[Excerpt to read Boundary: Start]

Manning has always been about action and control. Going to the shelf for several weeks, then winning back his starting job in a second-half comeback against the San Diego Chargers, provided a different perspective.
“When you’re not able to contribute because you can’t participate, you try to be patient,” Manning said Sunday after throwing two touchdown passes in the Broncos’ 20-18 victory.
“My role has been different, and my contributions are different. I’m fortunate and grateful that I have the opportunity to contribute still in some way. It’s a great honor to go back to the Super Bowl.”
This isn’t the first time his body broke down. He previously came back from neck surgery to regain the strength to effectively throw the ball at the NFL level. It’s not possible for him to still have the huge arm he had at Tennessee and as an Indianapolis Colts rookie. But this will be his fourth Super Bowl and that’s invaluable experience for the starting quarterback.

[Excerpt to read Boundary: End]
[Study material Boundary: Start]

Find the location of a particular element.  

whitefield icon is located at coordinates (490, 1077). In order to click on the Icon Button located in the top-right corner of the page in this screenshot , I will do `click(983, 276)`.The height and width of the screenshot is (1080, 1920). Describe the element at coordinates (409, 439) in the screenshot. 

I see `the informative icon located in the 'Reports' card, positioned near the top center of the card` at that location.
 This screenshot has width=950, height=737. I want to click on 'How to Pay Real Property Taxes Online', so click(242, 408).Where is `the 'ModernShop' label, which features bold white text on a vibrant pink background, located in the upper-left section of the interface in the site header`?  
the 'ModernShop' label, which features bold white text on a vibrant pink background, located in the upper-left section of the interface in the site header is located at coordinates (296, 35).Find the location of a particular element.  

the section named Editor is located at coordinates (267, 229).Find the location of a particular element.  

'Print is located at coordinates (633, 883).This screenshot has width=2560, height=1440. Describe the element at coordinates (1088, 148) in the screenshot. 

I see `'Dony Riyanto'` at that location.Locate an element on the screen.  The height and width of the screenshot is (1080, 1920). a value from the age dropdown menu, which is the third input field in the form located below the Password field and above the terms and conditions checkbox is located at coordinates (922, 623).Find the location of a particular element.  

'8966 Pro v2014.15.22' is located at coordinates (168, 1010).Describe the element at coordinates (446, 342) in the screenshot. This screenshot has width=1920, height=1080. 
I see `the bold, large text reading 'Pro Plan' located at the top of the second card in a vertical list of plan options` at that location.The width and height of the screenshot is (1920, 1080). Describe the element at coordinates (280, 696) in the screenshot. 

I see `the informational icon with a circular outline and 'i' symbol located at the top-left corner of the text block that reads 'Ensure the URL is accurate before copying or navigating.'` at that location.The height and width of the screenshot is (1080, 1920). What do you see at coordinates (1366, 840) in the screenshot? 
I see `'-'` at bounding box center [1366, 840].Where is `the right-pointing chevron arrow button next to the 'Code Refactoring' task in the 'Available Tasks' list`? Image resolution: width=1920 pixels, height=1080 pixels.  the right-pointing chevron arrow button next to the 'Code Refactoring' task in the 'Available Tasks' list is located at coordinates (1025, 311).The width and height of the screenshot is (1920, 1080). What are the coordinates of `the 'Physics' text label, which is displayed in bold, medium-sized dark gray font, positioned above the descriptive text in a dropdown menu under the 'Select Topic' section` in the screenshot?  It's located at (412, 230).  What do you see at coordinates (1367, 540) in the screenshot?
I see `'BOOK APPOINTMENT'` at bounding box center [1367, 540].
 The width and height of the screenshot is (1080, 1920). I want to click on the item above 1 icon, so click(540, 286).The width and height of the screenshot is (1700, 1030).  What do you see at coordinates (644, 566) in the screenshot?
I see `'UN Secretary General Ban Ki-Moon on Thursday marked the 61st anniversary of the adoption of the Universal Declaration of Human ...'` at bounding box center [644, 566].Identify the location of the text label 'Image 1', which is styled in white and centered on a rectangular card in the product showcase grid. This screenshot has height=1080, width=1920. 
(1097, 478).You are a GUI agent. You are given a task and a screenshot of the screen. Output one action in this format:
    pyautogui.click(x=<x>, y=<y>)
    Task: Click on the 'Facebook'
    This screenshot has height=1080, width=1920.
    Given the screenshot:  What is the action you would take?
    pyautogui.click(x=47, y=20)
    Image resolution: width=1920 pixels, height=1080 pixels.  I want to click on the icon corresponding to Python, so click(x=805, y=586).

[Study material Boundary: End]

▸ **Questions on the material**
1/ Translate this sentence from the Manning excerpt into Spanish: "This isn’t the first time his body broke down."
2/ Print the passage of the Manning excerpt starting with "This isn’t the" and going on through "the starting quarterback.".
3/ Say whether each statement agrees with the Manning excerpt, answering yes or no and quoting the deciding words: (a) The Broncos won the game 20-18. (b) Manning threw three touchdown passes on Sunday. (c) This will be Manning's third Super Bowl.
The rows are not needed for anything here.

▸ **Expected results**
1/ No es la primera vez que su cuerpo falló.

2/
This isn’t the first time his body broke down. He previously came back from neck surgery to regain the strength to effectively throw the ball at the NFL level. It’s not possible for him to still have the huge arm he had at Tennessee and as an Indianapolis Colts rookie. But this will be his fourth Super Bowl and that’s invaluable experience for the starting quarterback.

3/
(a) Yes: "in the Broncos’ 20-18 victory"
(b) No: "after throwing two touchdown passes"
(c) No: "this will be his fourth Super Bowl"